- Raw data -
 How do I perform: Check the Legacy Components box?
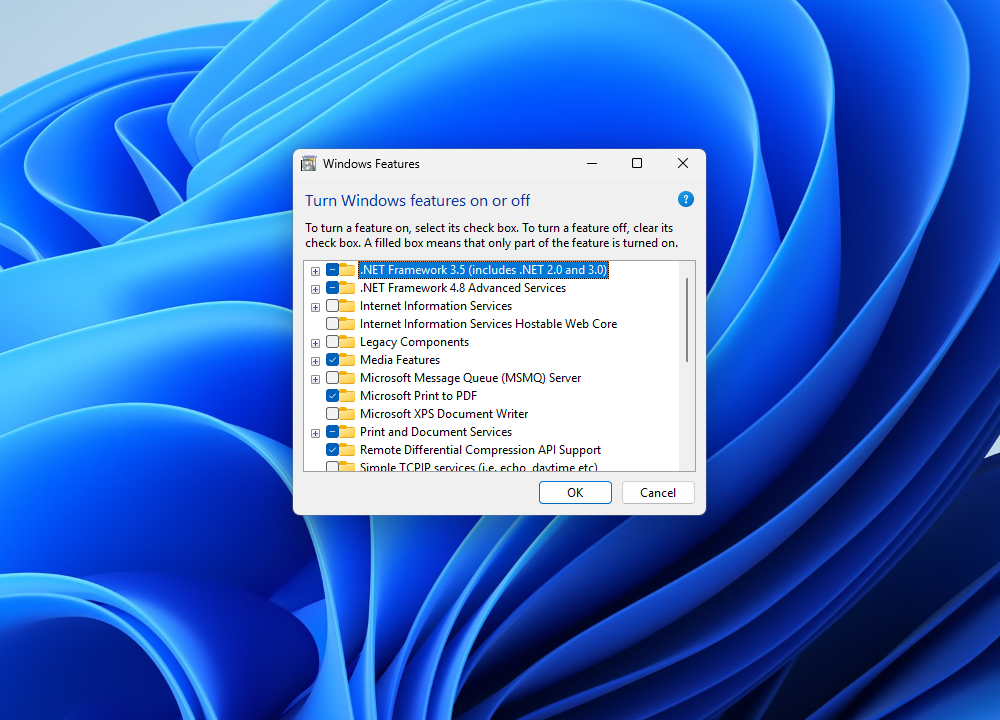[x=330, y=341]
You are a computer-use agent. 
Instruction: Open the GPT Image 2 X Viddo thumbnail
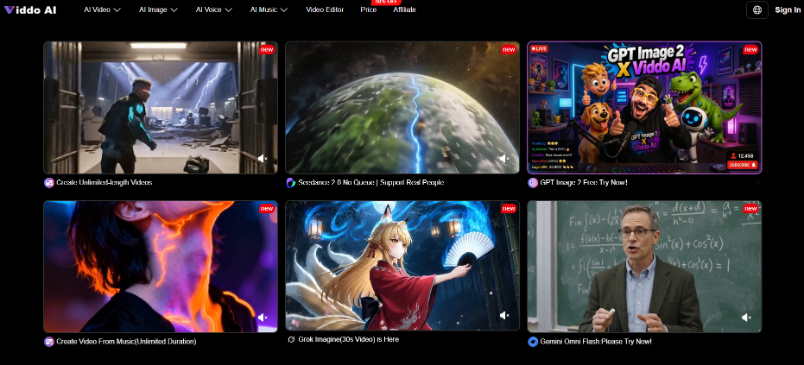pyautogui.click(x=645, y=108)

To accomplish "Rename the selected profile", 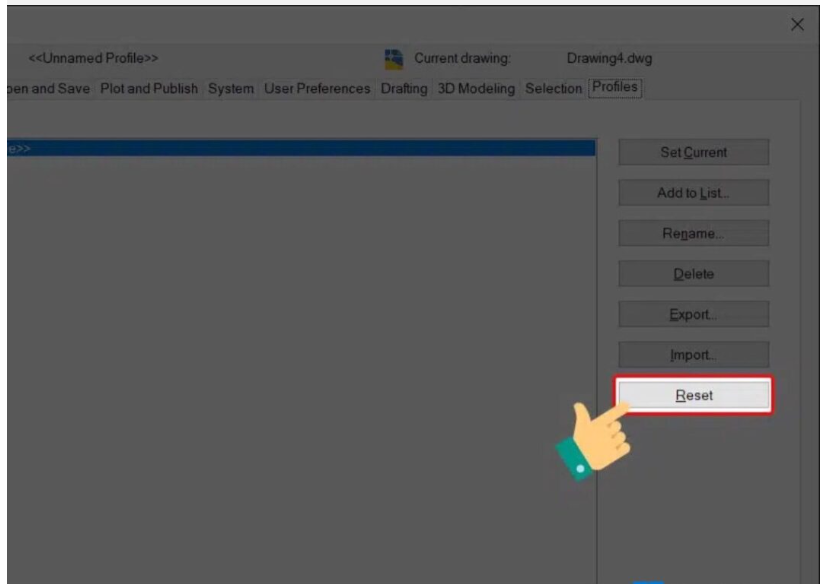I will tap(693, 233).
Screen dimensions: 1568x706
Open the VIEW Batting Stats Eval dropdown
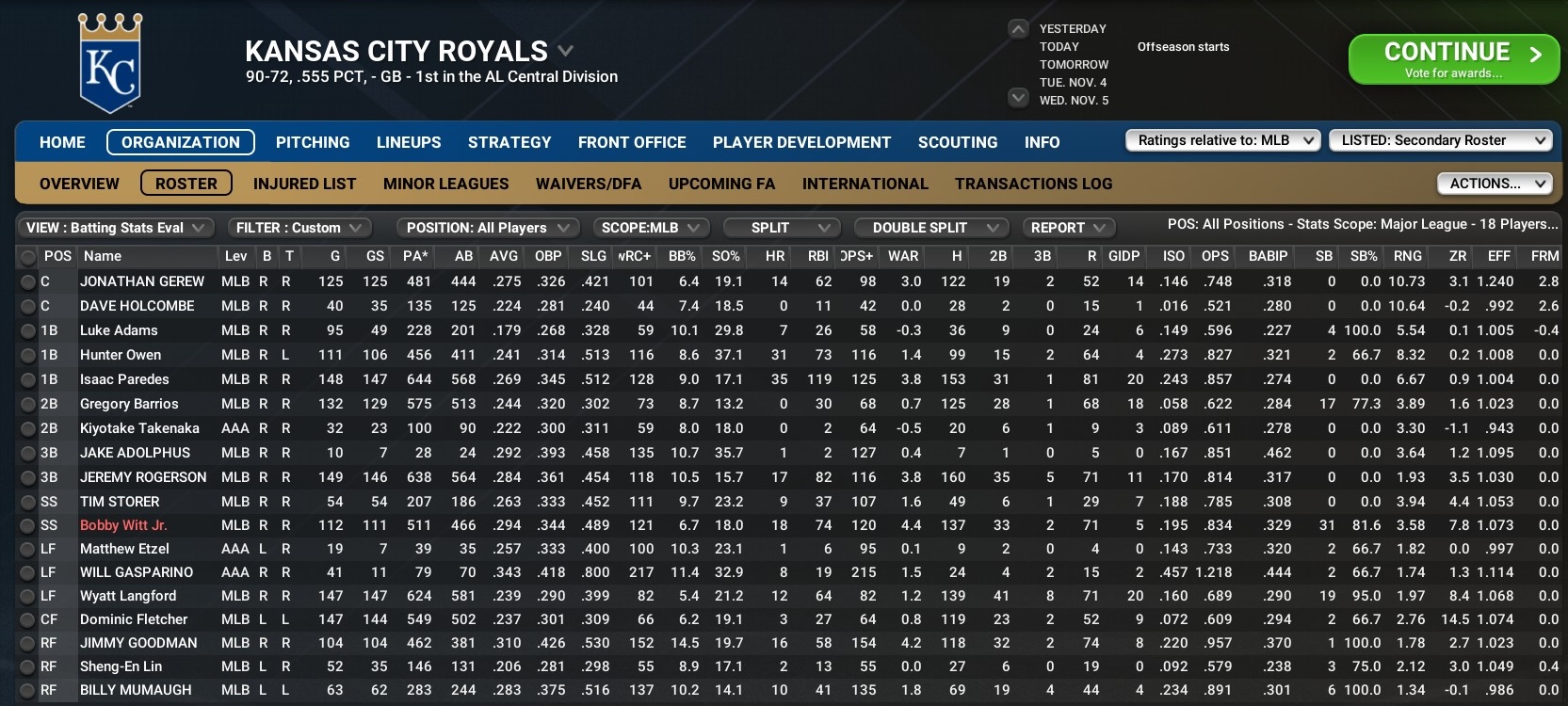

- Problem to solve -
Reproduce everything from the line containing "Screen dimensions: 1568x706" down to the end of the rows exactly, leaving the pictures out of your answer.

- Complete output -
Screen dimensions: 1568x706
Open the VIEW Batting Stats Eval dropdown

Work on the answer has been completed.